He'd simply told his detectives in strict confidence that “in order for us to work with the press off our backs, we gotta put somebody in the lockup, then we dummy up on this guy, make 'em think we've got someone hot. So I want our hottest guy, and only you people can tell me who that is.”
It had started a bidding war of sorts, each detective fighting for his choice, his favored Claw. They all sounded like good, likely candidates.
“ Cameron Reeves, a real mixed-up wacko,” said one detective. “I've been after his ass for years. He fits the profile and has a long list of prior sex offenses.”

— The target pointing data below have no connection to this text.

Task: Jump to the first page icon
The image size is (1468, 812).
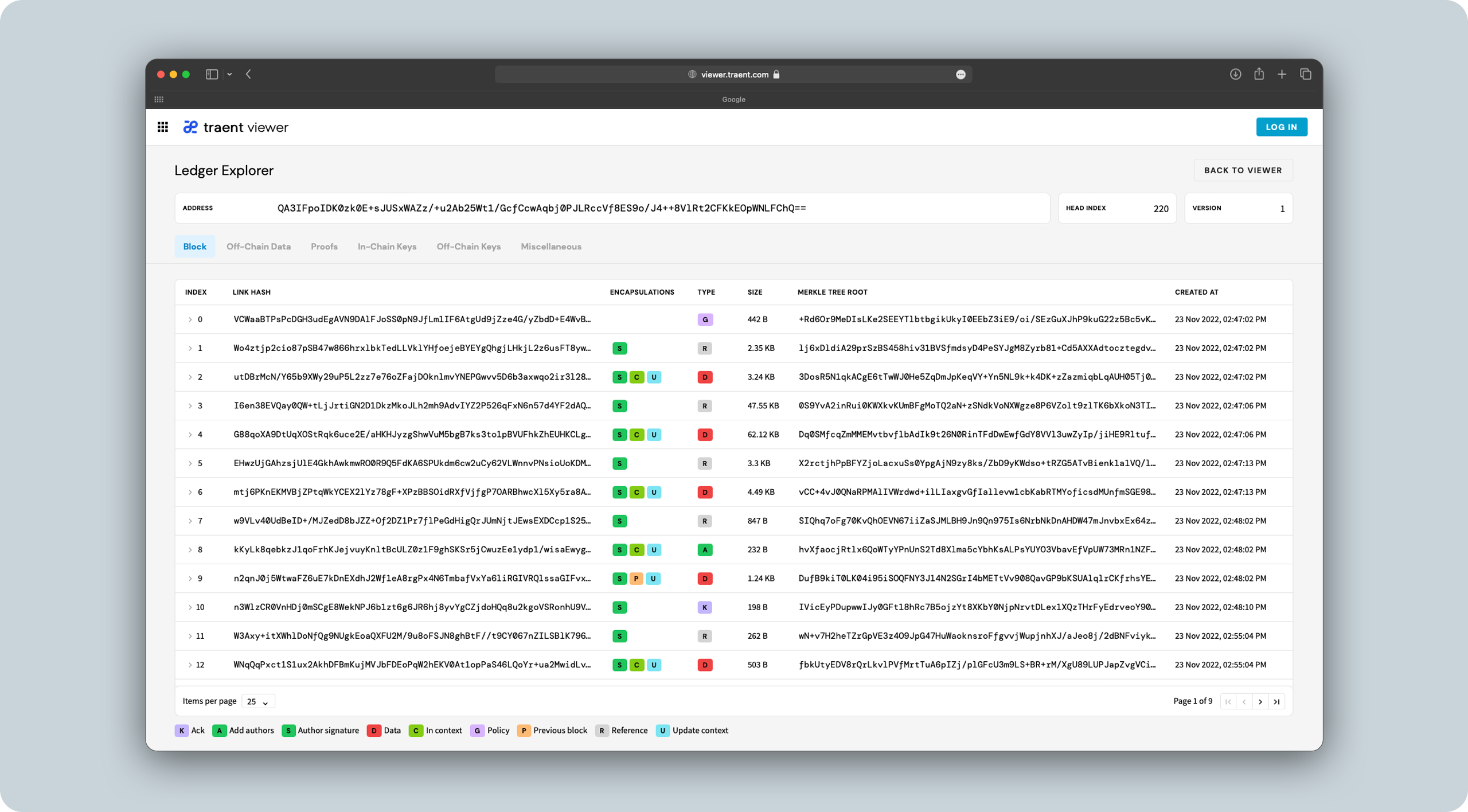Action: (1228, 701)
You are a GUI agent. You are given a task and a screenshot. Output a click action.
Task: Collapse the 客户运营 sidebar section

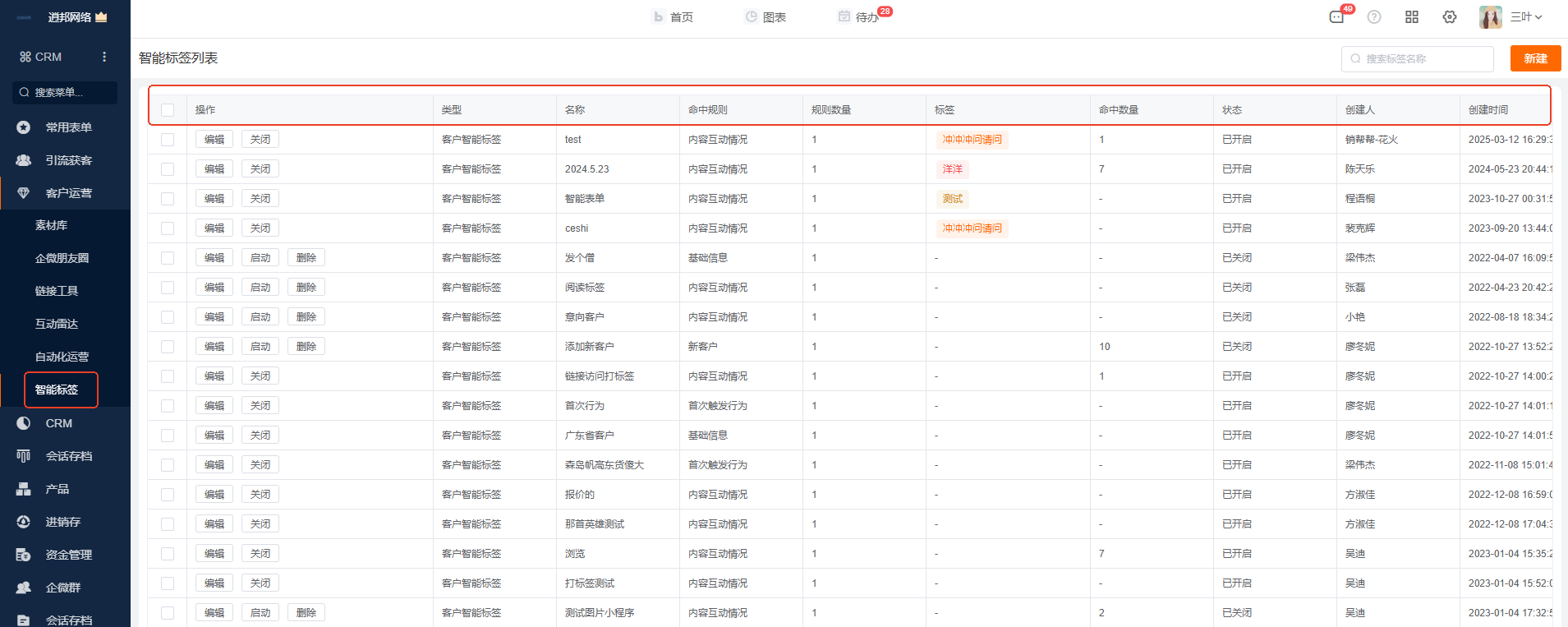(x=68, y=193)
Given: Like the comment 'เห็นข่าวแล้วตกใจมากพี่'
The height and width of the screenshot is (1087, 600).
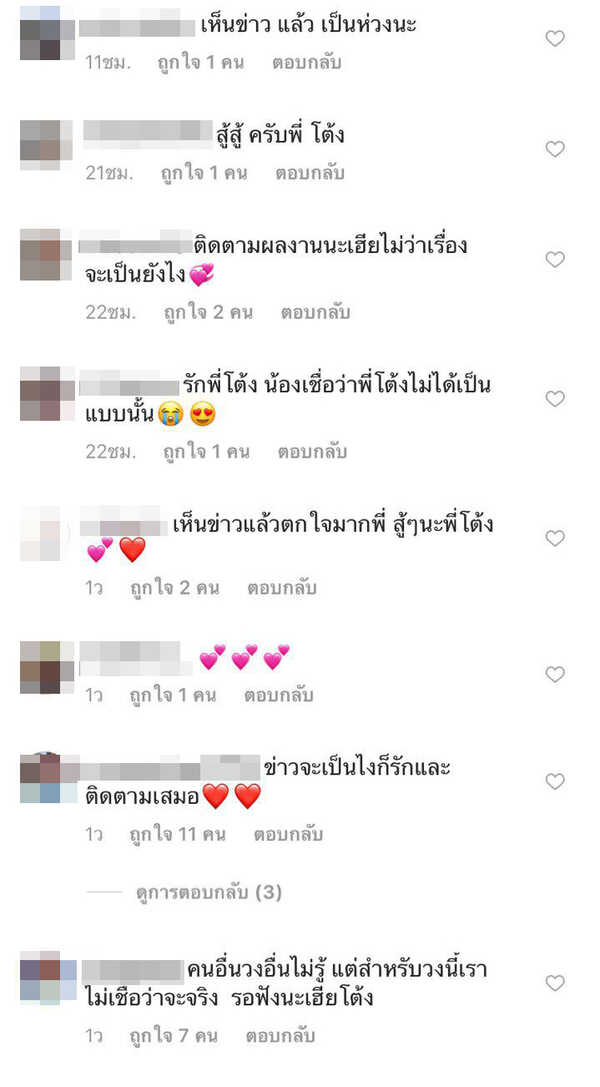Looking at the screenshot, I should tap(555, 538).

“ That'd make good copy for the press,” Rychman said, as if now enjoying the idea of screwing the press.
“ I got a better guy,” suggested another detective, a gruff, big-shouldered, wide fellow called Marty. “A guy named Lamb, Earl T. Lamb.”
“ What's his story?”
“ Climbs trees.”
“ Climbs trees?”
“ But he don't just stay in the tree. He jumps down on women who happen by.”
“ Christ.” A mutter went around the room.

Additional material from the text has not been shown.